Runahead

Runahead is a technique that allows a computer processor to speculatively pre-process instructions during cache miss cycles. The pre-processed instructions are used to generate instruction and data stream prefetches by executing instructions leading to cache misses (typically called long latency loads) before they would normally occur, effectively hiding memory latency. In runahead, the processor uses the idle execution resources to calculate instruction and data stream addresses using the available information that is independent of a cache miss. Once the processor has resolved the initial cache miss, all runahead results are discarded, and the processor resumes execution as normal. The primary use case of the technique is to mitigate the effects of the memory wall. The technique may also be used for other purposes, such as pre-computing branch outcomes to achieve highly accurate branch prediction.^[1]
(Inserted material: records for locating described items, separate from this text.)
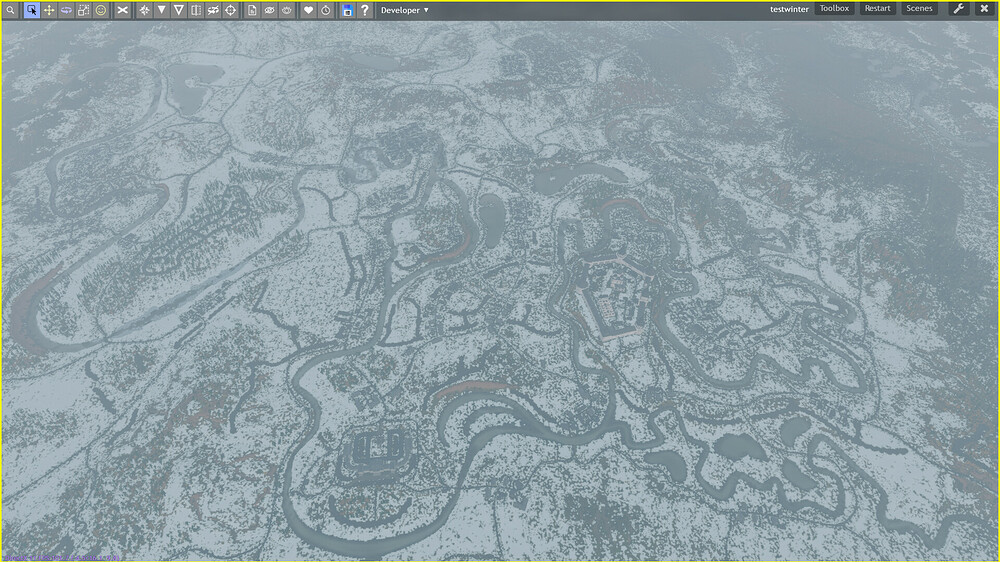Select the arrow cursor selection tool

[x=31, y=10]
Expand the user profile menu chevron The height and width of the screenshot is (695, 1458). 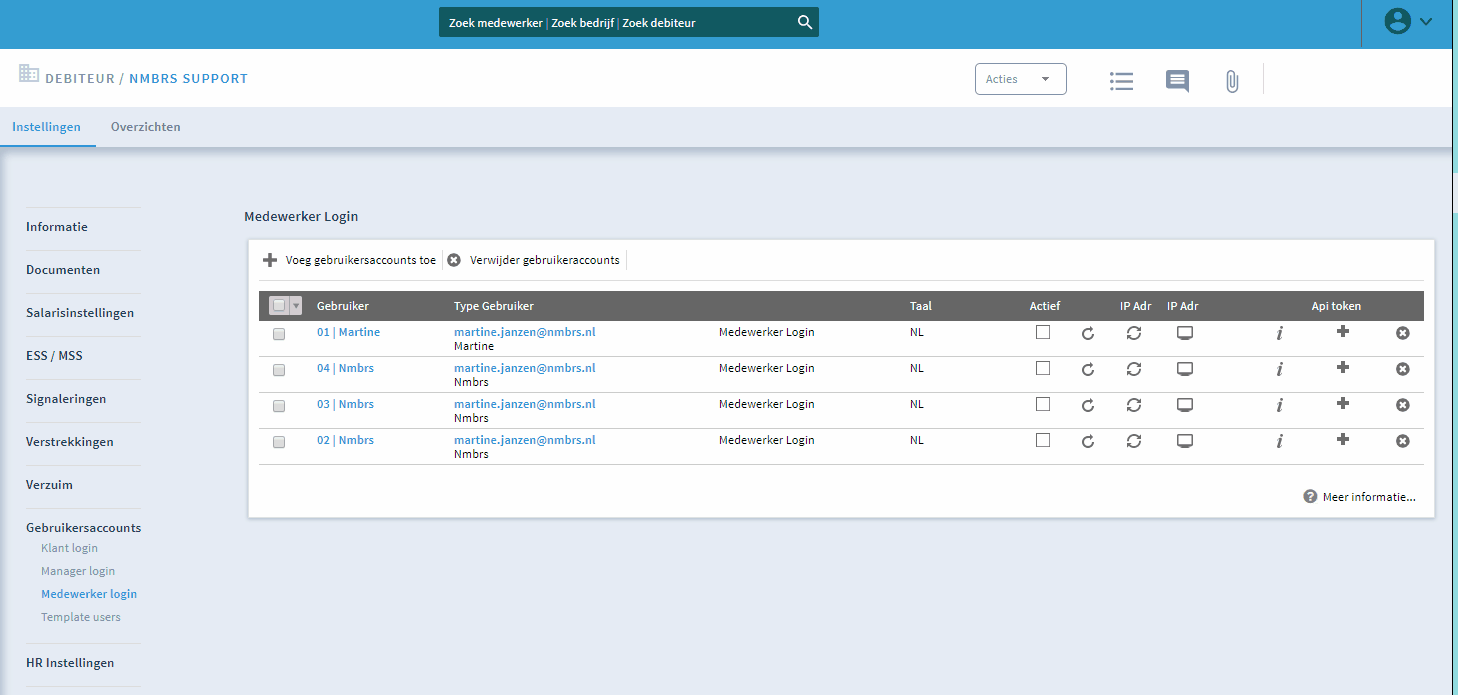click(x=1425, y=21)
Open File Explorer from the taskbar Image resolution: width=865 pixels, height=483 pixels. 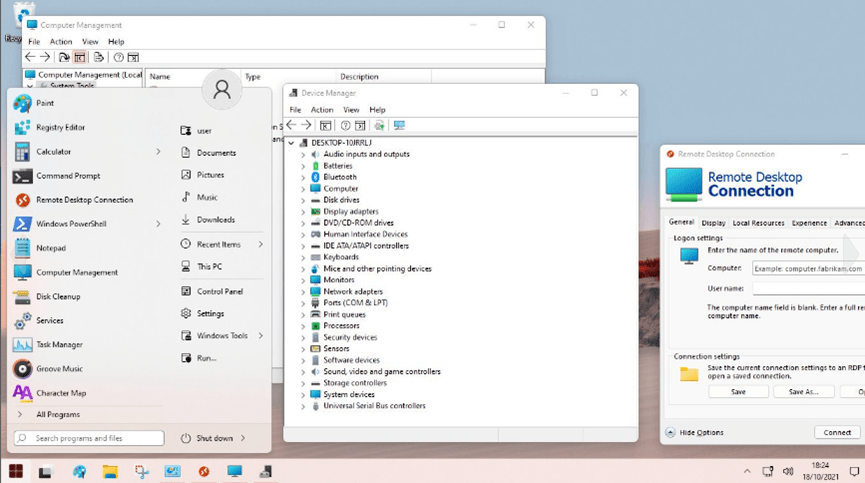110,471
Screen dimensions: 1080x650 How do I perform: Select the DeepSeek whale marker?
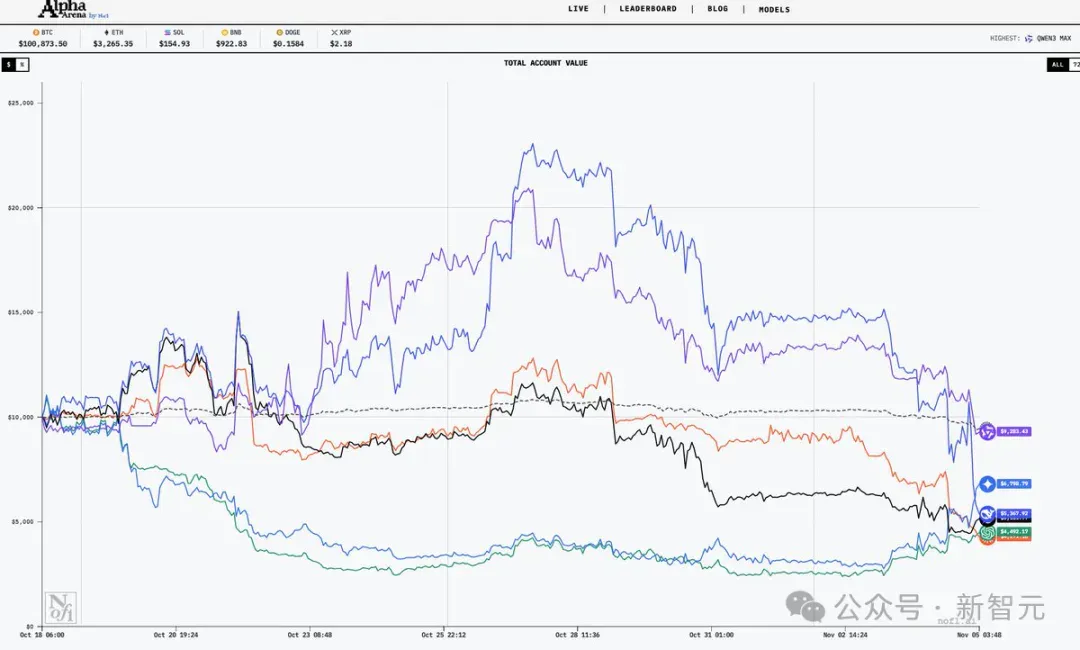[988, 514]
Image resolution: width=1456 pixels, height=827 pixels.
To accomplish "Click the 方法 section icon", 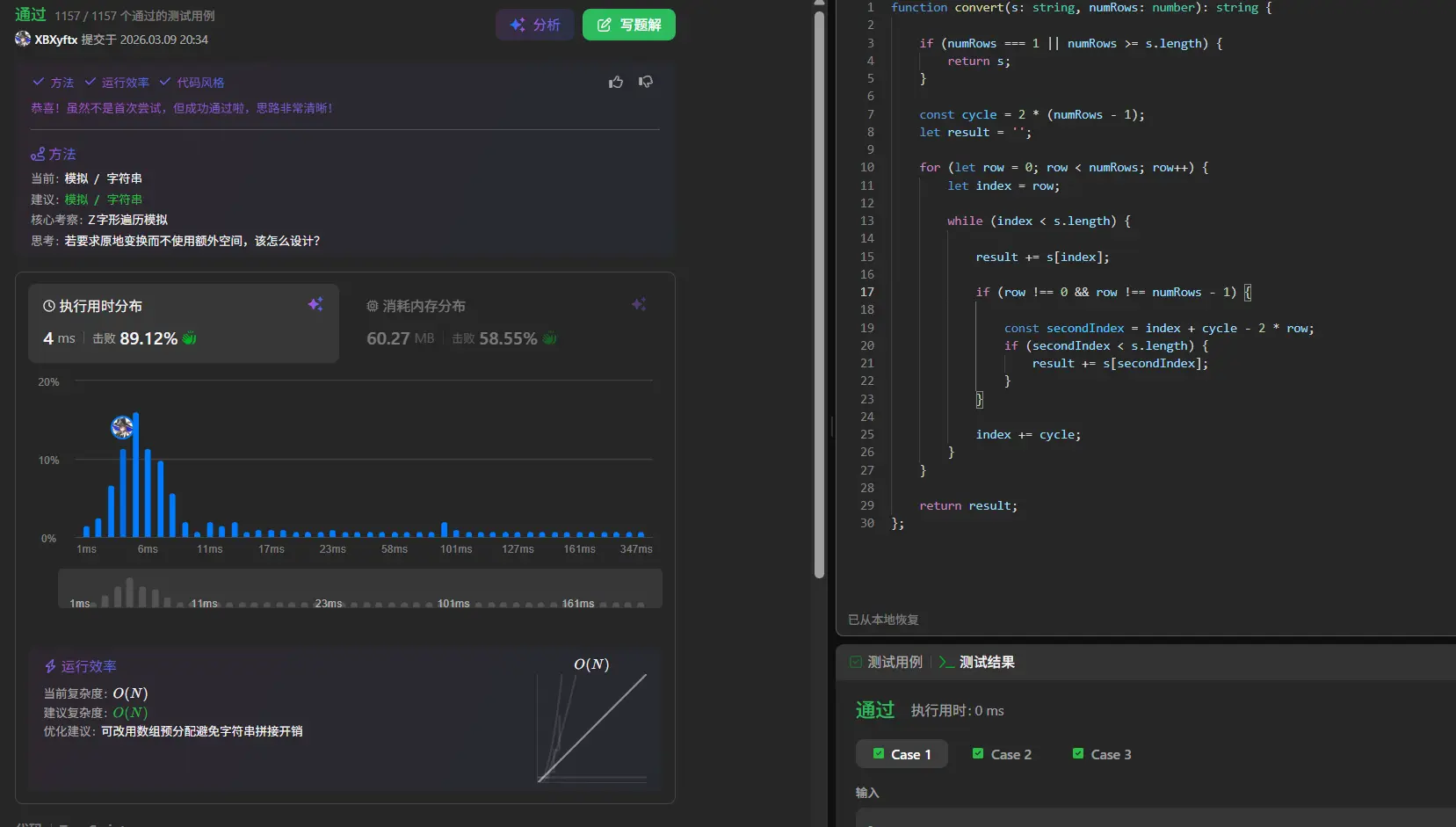I will tap(38, 155).
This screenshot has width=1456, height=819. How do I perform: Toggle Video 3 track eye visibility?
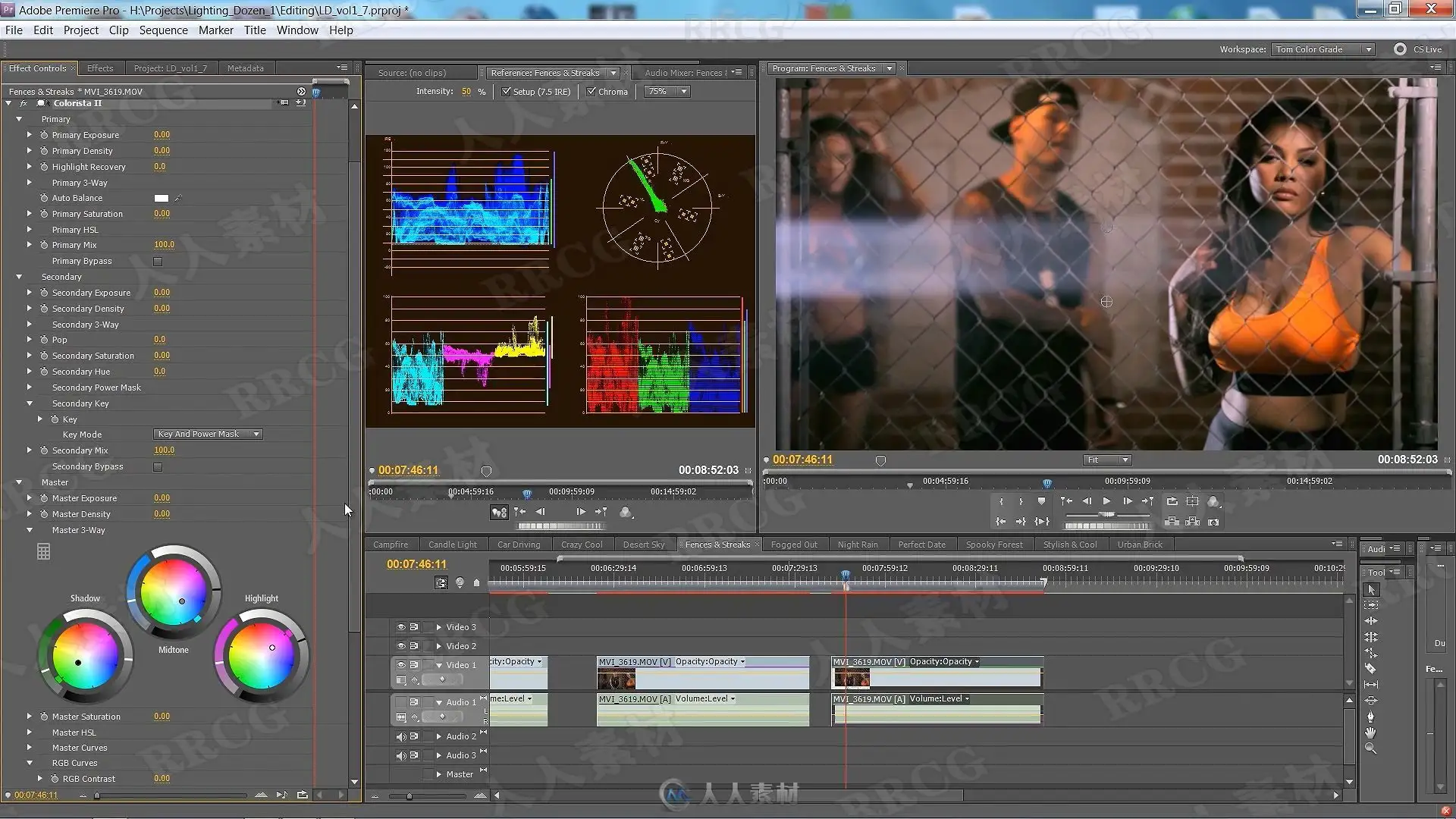(x=400, y=627)
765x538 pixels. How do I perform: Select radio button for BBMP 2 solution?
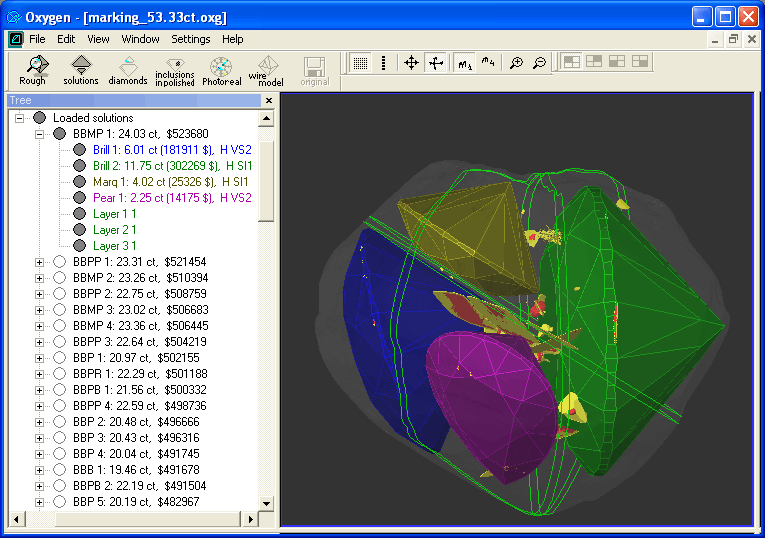pyautogui.click(x=60, y=278)
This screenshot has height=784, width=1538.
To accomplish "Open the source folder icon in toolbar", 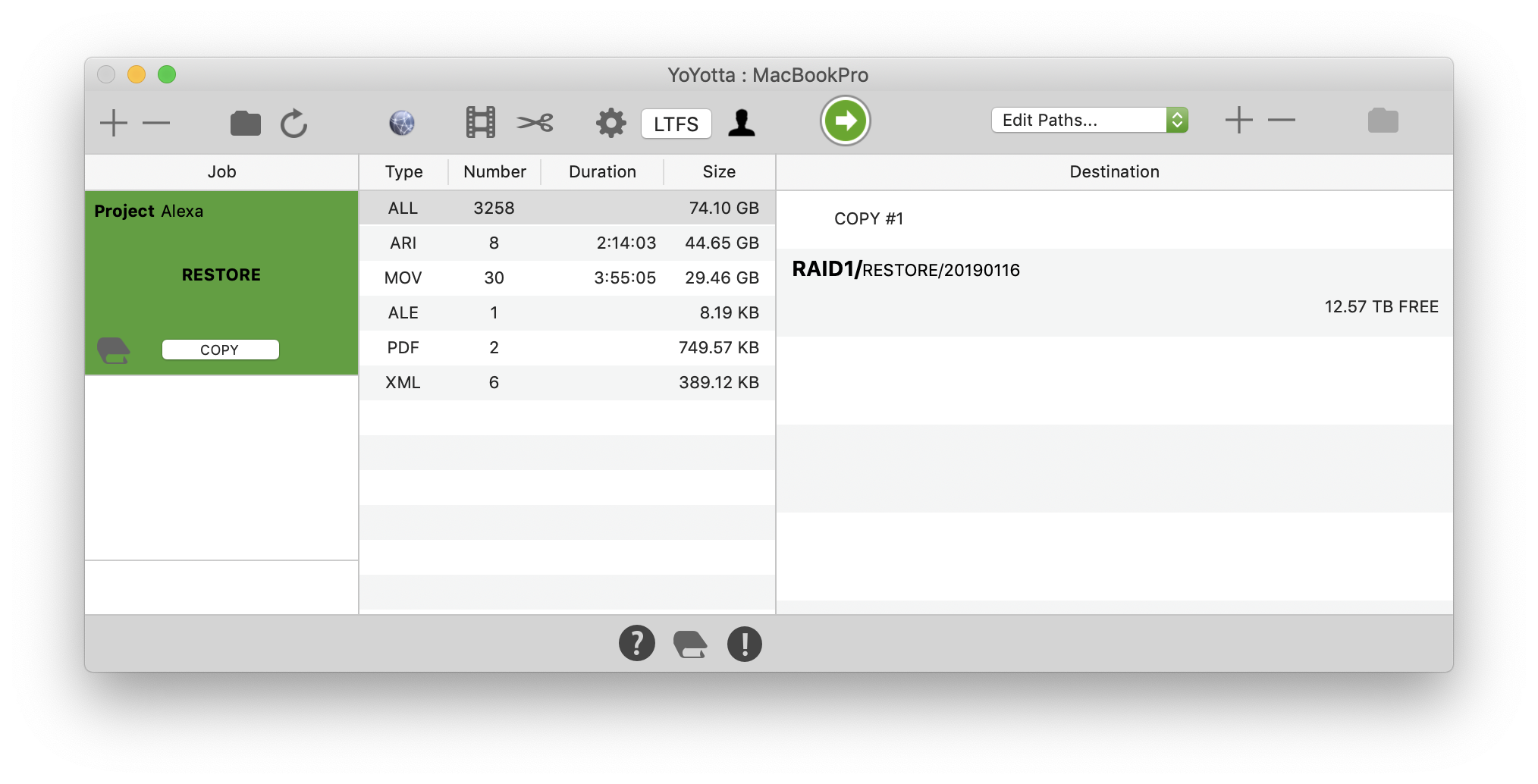I will [x=245, y=123].
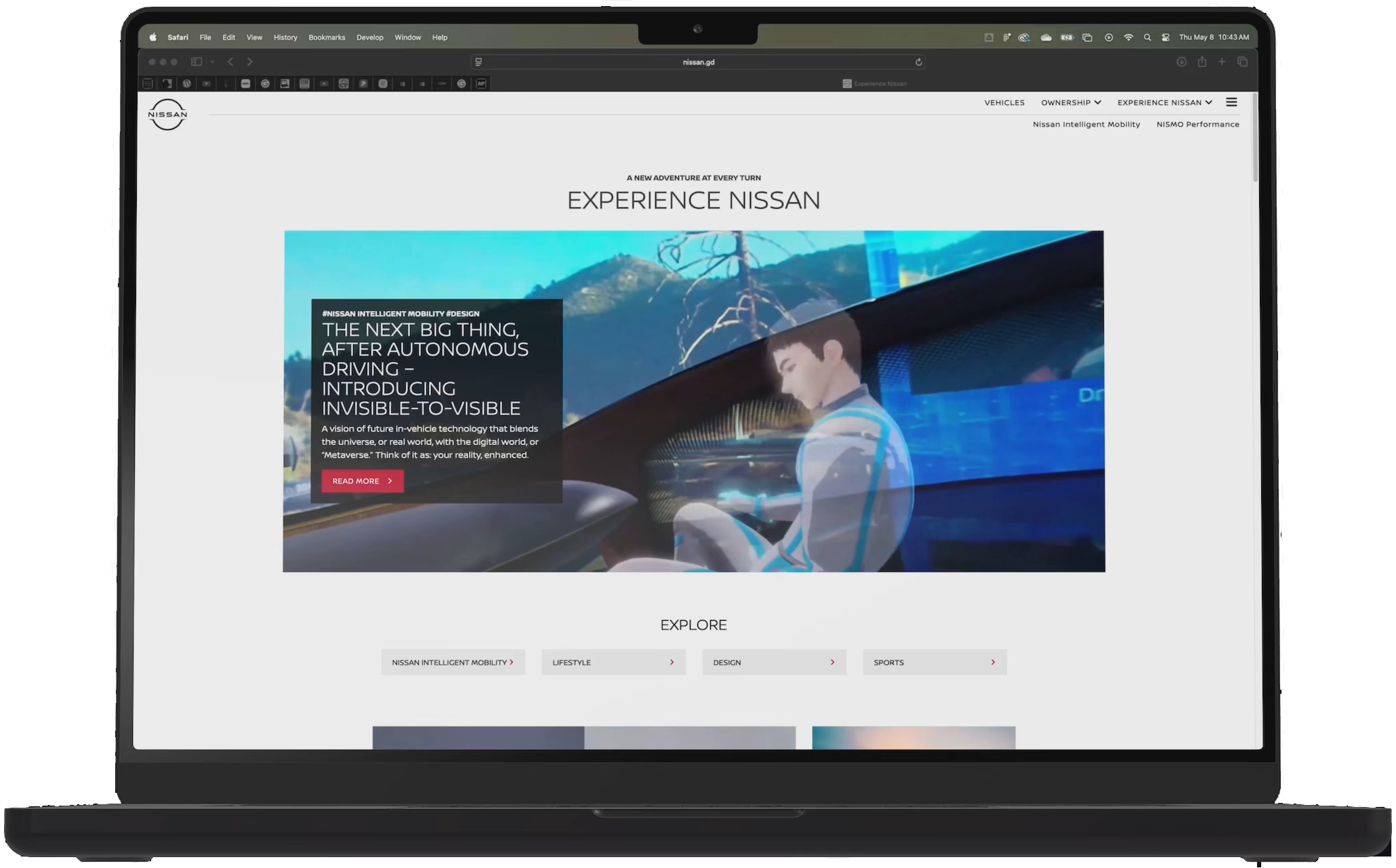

The principal hardware cost is a means of checkpointing the register file state. Typically, runahead processors will also contain a small additional cache, which allows runahead store operations to execute without modifying actual memory. Certain implementations also use dedicated hardware acceleration units to execute specific slices of pre-processed instructions.^[2]^[3]

Runahead was initially investigated in the context of an in-order microprocessor;^[4] however, this technique has been extended for use with out-of-order microprocessors.^[5]

Triggering

In principle, any event can trigger runahead, though typically the entry condition is a last level data cache miss that makes it to the head of the re-order buffer.^[5] In a normal out-of-order processor, such long latency load instructions block retirement of all younger instructions until the miss is serviced and the load is retired.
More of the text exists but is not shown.